RNA-binding peptide and endosomal escape-assisting peptide (L2) improved siRNA delivery by the hexahistidine–metal assembly

Small interfering RNAs (siRNAs), comprising 21–23 nucleotides, function by complementary binding to specific mRNA sequences, thereby suppressing target protein expression. Despite their vast potential in disease therapy, siRNAs face challenges due to their susceptibility to degradation and high electronegativity, rendering them unstable in the bloodstream and impeding their passage across endothelial barriers. Moreover, successful intracellular delivery necessitates overcoming endosomal entrapment, posing a significant hurdle for carrier material development.
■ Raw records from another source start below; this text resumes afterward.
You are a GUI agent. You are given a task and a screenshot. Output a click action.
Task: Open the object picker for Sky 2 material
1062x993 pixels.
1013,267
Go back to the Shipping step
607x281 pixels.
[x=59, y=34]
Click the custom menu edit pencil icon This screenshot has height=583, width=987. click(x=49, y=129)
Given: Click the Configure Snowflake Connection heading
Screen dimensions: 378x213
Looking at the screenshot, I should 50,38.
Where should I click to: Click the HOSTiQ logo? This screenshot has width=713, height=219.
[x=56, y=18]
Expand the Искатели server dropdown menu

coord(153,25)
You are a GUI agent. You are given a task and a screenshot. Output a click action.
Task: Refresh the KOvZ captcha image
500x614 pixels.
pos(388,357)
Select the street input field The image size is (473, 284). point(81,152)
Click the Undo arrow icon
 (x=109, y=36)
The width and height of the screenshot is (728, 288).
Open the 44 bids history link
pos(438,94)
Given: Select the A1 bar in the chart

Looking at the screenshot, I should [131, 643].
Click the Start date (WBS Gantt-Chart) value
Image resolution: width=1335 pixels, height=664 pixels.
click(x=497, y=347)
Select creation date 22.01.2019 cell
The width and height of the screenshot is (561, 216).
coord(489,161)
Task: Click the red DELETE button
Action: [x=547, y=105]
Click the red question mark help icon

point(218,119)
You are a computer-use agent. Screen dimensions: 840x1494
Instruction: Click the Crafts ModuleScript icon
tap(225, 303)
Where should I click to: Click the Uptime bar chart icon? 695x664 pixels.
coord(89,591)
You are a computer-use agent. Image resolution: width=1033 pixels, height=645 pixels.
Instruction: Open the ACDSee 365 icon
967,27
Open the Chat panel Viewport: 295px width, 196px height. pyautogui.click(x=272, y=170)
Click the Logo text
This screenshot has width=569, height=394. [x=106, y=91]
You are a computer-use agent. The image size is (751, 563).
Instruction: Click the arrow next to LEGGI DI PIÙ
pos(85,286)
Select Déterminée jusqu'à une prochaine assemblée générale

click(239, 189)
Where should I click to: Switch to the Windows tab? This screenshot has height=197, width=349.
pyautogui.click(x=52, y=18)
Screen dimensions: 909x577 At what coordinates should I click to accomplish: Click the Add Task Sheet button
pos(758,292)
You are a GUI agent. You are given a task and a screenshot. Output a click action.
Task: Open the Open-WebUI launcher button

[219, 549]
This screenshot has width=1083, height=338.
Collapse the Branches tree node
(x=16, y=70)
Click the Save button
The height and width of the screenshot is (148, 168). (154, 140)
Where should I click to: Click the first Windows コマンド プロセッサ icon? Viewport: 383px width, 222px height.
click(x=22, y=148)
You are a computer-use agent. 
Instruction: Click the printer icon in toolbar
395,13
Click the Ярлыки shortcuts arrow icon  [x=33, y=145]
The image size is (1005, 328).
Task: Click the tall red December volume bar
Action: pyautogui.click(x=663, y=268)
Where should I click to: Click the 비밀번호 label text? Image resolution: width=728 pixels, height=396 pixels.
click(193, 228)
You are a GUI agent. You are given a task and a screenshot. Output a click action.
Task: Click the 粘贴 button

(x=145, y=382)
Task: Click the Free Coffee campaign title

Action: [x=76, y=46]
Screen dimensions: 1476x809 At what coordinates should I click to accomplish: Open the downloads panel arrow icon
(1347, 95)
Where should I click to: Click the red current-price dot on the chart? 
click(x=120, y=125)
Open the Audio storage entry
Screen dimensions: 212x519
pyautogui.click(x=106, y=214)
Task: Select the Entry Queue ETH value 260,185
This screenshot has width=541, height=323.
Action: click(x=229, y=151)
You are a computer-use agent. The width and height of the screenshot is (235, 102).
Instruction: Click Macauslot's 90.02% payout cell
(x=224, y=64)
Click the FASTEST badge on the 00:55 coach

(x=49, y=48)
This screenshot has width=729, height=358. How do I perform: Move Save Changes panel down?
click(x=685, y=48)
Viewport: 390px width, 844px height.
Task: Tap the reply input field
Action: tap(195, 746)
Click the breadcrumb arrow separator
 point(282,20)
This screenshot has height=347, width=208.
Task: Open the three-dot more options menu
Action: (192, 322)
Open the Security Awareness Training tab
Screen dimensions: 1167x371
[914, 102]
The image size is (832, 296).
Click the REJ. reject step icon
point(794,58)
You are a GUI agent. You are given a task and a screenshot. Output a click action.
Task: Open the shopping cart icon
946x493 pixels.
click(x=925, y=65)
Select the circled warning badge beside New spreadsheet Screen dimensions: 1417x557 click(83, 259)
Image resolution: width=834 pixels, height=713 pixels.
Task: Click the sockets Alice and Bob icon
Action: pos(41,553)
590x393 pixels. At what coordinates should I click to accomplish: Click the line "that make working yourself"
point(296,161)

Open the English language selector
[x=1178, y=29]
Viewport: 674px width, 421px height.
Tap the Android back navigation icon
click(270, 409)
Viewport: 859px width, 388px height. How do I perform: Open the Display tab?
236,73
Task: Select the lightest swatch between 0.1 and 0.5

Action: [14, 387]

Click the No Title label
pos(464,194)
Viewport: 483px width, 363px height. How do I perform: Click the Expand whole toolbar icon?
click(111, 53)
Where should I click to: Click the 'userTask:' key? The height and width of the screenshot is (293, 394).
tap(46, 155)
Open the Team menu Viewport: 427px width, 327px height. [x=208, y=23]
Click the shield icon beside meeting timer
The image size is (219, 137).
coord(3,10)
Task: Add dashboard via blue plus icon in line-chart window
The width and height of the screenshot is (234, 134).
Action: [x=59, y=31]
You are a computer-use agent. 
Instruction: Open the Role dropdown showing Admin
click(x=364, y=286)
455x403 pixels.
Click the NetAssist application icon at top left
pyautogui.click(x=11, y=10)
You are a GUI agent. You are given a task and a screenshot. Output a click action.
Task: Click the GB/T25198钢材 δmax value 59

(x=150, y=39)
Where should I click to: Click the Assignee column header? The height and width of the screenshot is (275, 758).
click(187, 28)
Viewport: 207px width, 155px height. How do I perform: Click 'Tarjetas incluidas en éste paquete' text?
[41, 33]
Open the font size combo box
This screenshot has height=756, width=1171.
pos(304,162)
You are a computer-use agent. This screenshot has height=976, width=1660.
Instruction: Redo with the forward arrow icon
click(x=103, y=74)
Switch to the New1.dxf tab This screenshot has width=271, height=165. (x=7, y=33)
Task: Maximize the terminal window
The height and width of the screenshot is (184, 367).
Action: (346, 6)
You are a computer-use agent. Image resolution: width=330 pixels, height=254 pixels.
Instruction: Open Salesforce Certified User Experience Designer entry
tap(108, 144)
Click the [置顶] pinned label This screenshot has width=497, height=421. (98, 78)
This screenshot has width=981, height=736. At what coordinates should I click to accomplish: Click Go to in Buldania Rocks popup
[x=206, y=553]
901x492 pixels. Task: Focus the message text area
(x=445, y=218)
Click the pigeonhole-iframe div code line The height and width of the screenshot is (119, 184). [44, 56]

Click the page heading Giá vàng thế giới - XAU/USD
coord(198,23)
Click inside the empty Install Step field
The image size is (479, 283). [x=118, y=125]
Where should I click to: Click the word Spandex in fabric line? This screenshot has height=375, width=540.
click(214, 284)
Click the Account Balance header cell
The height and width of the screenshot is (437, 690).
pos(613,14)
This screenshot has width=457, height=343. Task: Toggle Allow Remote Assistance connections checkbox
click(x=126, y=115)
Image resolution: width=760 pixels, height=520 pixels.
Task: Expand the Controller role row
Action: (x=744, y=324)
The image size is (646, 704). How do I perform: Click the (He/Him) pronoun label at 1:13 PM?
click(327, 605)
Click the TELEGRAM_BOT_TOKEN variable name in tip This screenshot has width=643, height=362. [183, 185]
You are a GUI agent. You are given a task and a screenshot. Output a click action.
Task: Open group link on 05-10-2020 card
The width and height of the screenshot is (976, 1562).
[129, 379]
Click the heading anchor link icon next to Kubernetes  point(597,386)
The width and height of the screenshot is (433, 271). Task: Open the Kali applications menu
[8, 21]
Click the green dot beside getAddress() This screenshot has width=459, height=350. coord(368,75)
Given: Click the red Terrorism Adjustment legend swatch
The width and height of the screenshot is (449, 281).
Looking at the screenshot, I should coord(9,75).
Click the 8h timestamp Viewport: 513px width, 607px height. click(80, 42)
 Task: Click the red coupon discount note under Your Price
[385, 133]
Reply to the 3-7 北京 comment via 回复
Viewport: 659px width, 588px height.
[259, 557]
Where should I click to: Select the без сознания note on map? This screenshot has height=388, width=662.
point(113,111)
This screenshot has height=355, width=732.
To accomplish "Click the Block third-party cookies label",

In this study, leveraging the strong affinity of histidine oligomers (His6) for metal ions, we engineered nanoparticles (HmA) by gentle assembly with divalent zinc ions under pH = 8 conditions. We designed the RNA-binding functional peptide L2-NTD to enhance siRNA stability and delivery efficiency when complexed with HmA. The resulting siRNA+L2-NTD@HmA nanoparticles were formed via in situ encapsulation, ensuring efficient siRNA delivery into cells with minimal cytotoxicity and degradation. This approach presents a novel strategy for the design and artificial fabrication of carriers for effective RNA delivery.